### WHAT IS REQUIRED
Please write out every line of the listing below word for word, leaving out the pictures.

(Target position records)

-=-=-=-=-

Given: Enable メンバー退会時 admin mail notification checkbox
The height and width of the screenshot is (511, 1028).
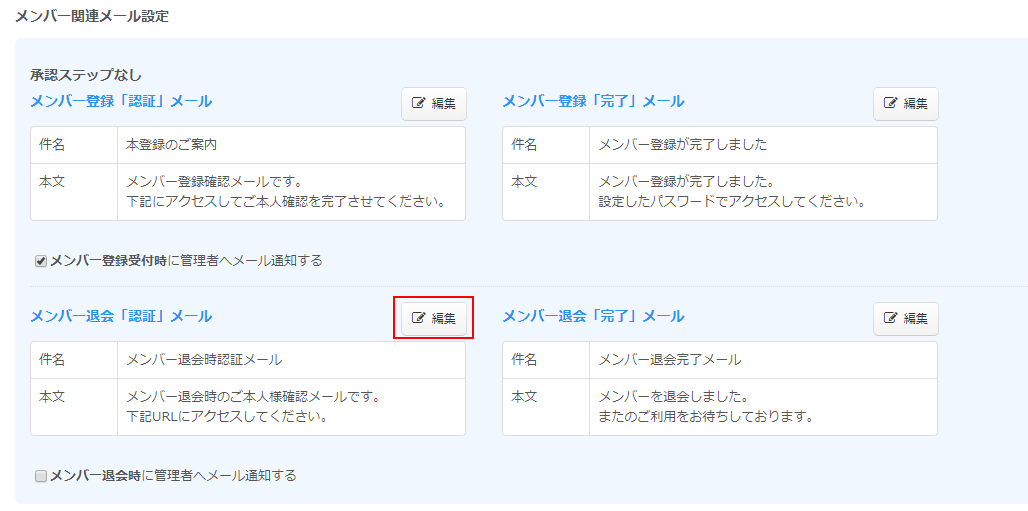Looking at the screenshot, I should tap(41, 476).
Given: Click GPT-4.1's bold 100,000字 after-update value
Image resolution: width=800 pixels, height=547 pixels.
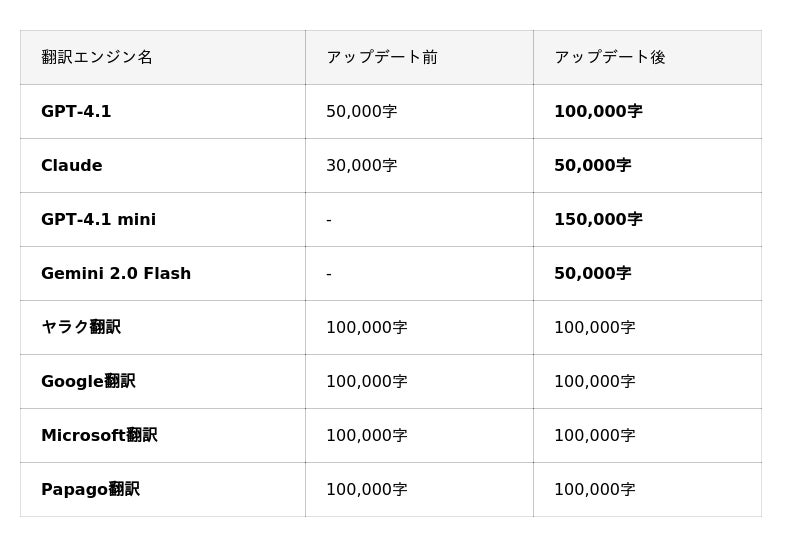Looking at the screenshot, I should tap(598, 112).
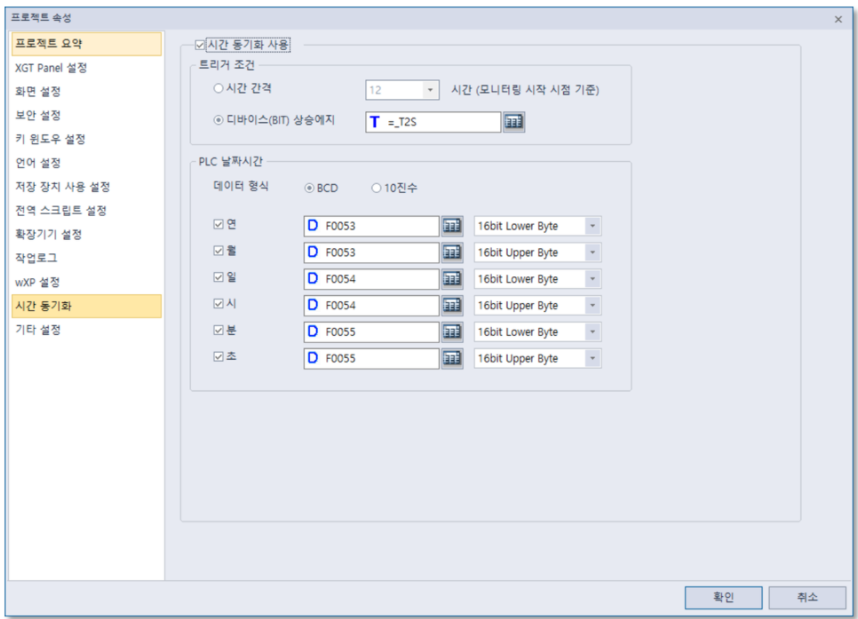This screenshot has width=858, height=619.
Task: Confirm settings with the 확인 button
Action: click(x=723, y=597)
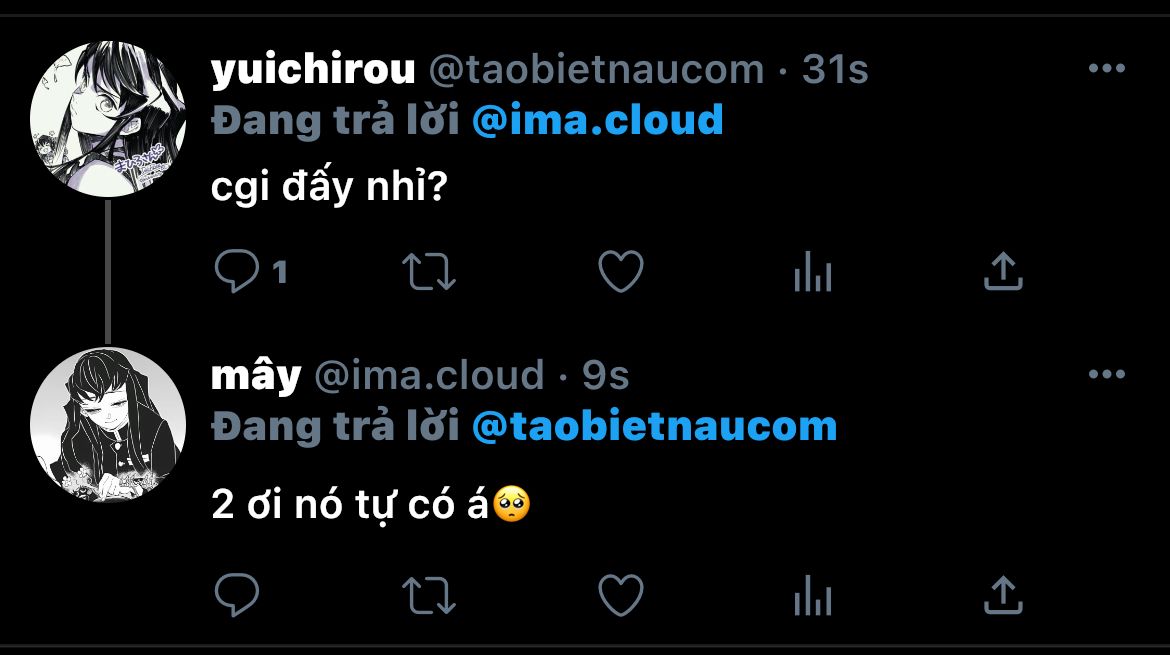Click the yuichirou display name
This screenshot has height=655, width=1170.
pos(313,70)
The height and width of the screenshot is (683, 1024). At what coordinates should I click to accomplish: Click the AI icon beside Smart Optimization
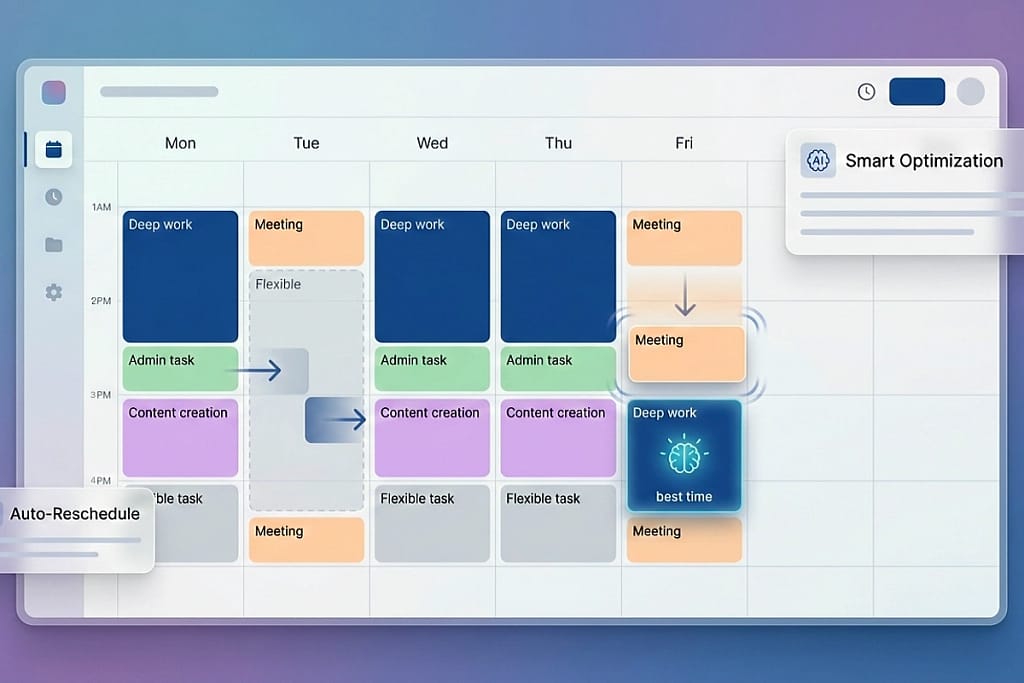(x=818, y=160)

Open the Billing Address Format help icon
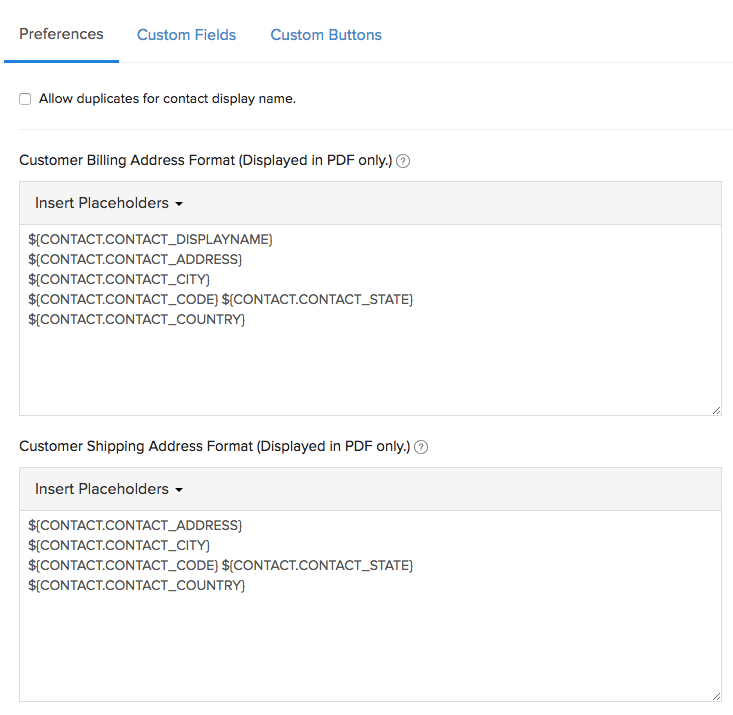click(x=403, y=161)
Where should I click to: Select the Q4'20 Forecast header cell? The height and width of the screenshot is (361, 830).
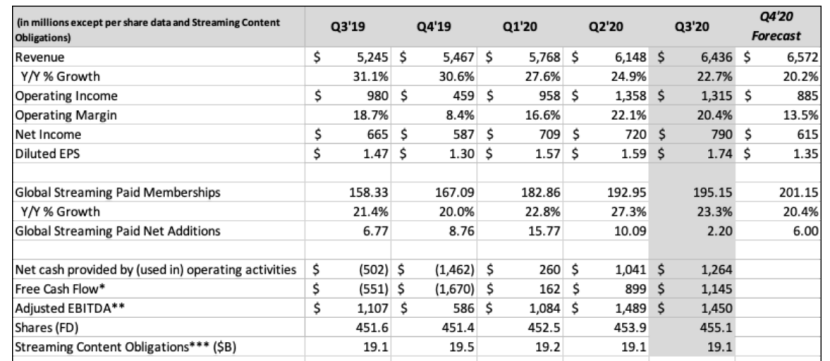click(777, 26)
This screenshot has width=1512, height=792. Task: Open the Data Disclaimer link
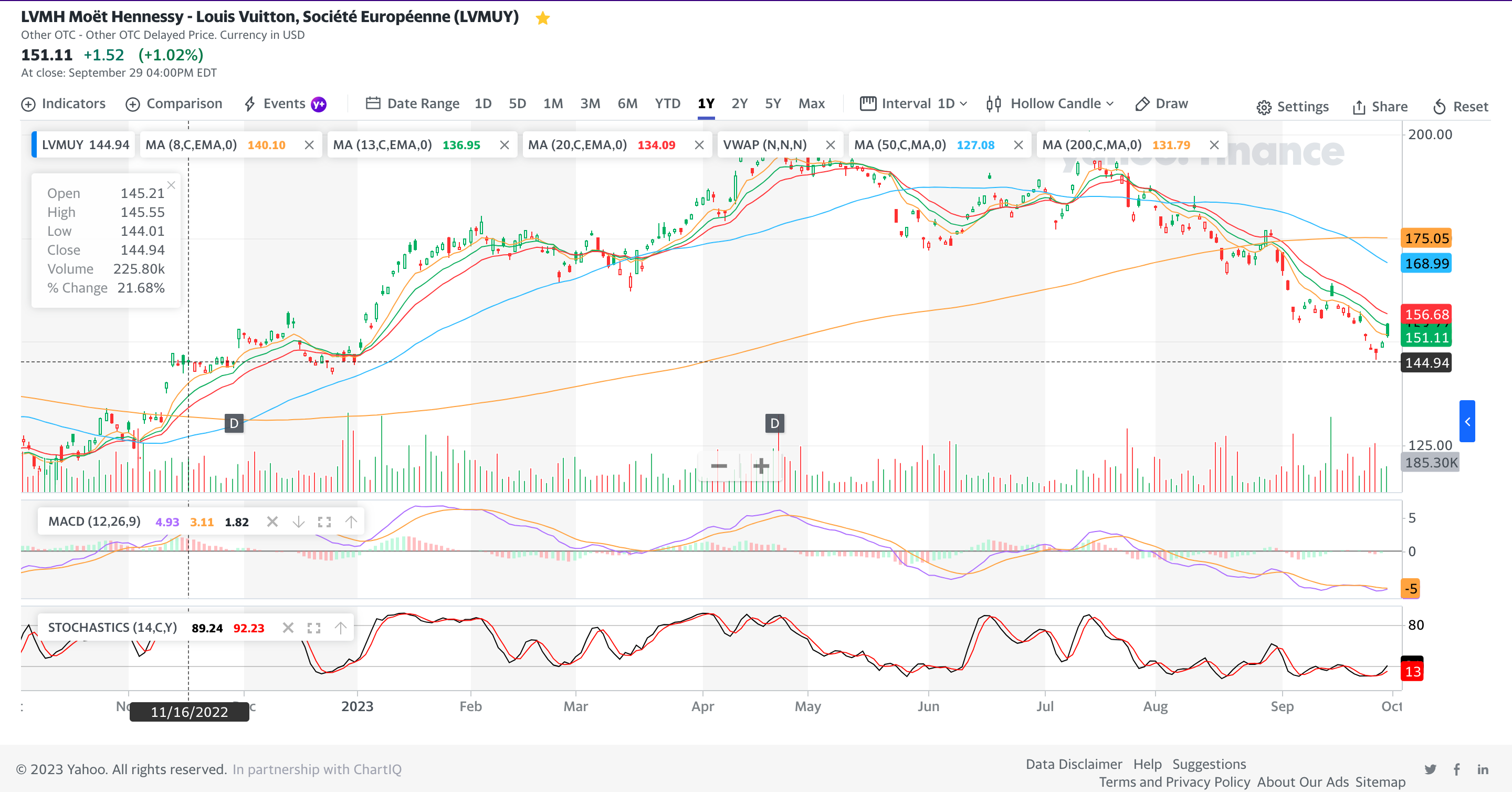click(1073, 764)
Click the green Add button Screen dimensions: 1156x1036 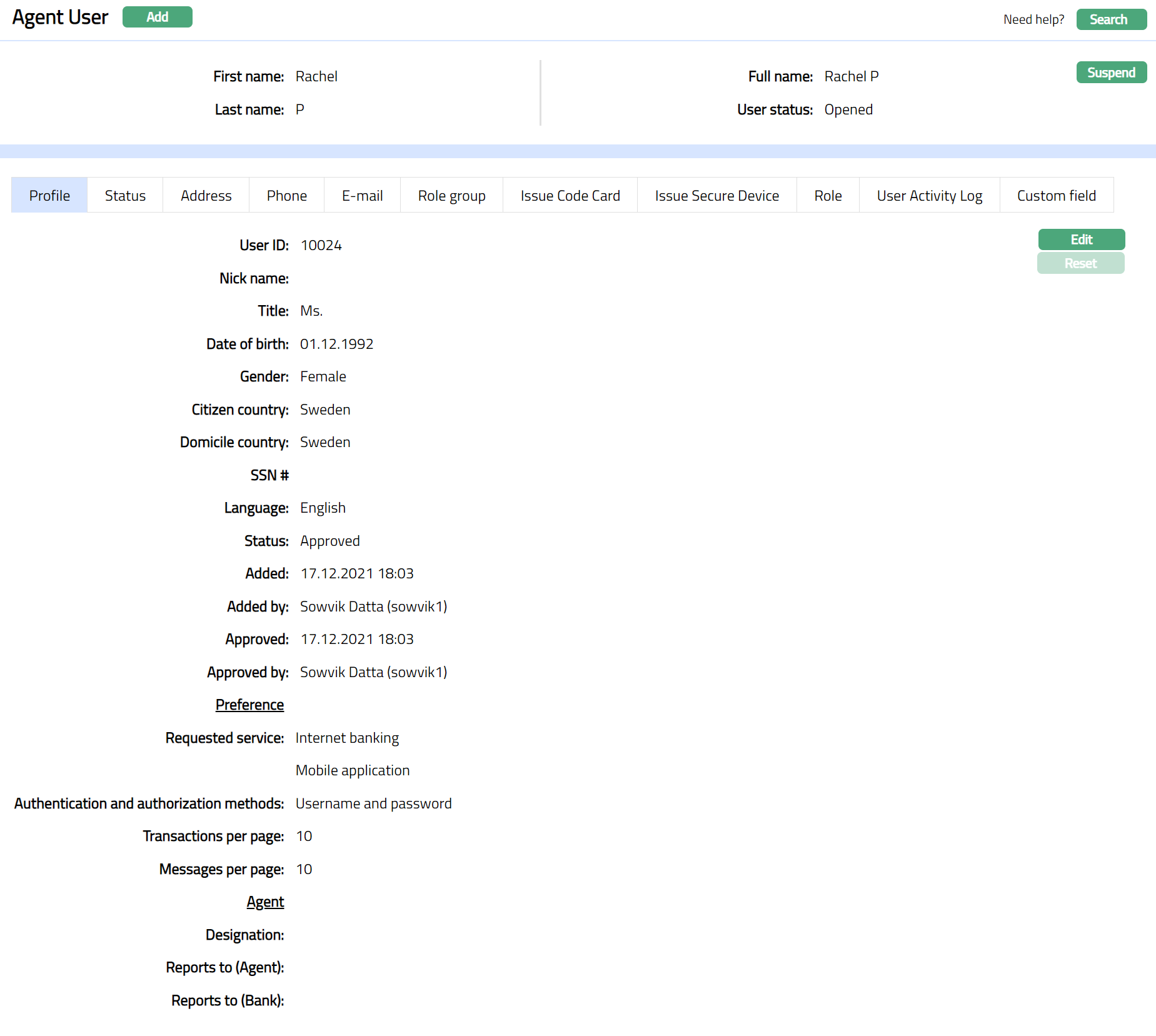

-=-=-=-=-

### FINISHED TASK
Given: Enable メンバー退会時 admin mail notification checkbox
The height and width of the screenshot is (511, 1028).
Looking at the screenshot, I should tap(41, 476).
Given: Click GPT-4.1's bold 100,000字 after-update value
Image resolution: width=800 pixels, height=547 pixels.
Looking at the screenshot, I should tap(598, 112).
This screenshot has width=858, height=619.
Task: Confirm settings with the 확인 button
Action: click(x=723, y=597)
Click the yuichirou display name
This screenshot has height=655, width=1170.
pos(313,70)
The height and width of the screenshot is (683, 1024). At what coordinates should I click to accomplish: Click the AI icon beside Smart Optimization
(x=818, y=160)

Open the Billing Address Format help icon
click(x=403, y=161)
Where should I click to: Select the Q4'20 Forecast header cell? The height and width of the screenshot is (361, 830).
click(777, 26)
This screenshot has width=1512, height=792. Task: Open the Data Disclaimer link
click(1073, 764)
Click the green Add button Screen dimensions: 1156x1036 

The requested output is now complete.